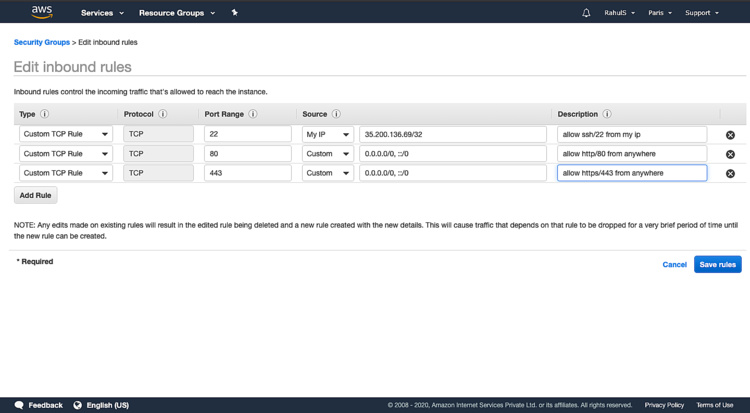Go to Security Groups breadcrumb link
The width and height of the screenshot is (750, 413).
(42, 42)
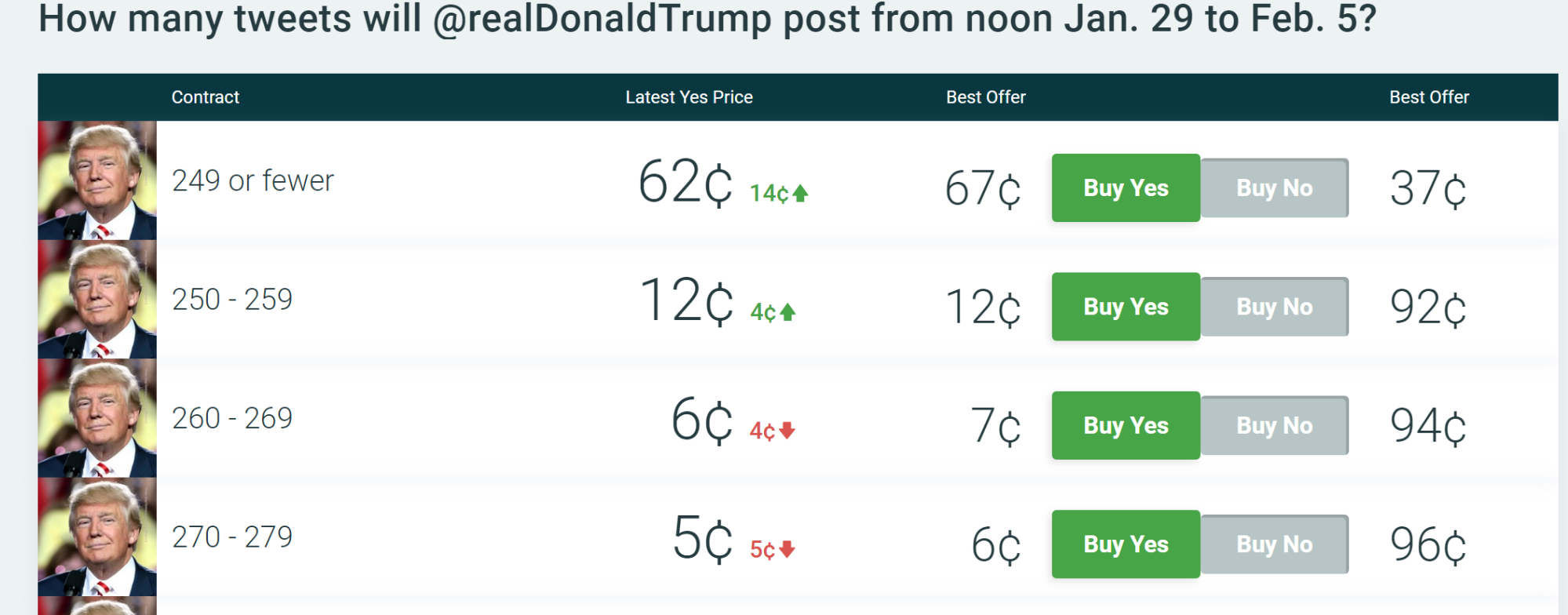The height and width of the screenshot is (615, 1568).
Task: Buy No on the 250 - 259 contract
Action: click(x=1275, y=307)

◆ **DO THIS**:
Rewrite the lines above, replacing "screenshot" with "image" and leaving everything else as it is. Omit the pictures from your answer.

◆ **COMPLETE OUTPUT**:
Go to Security Groups breadcrumb link
The width and height of the image is (750, 413).
(42, 42)
The height and width of the image is (615, 1568).
Task: Buy No on the 250 - 259 contract
Action: click(x=1275, y=307)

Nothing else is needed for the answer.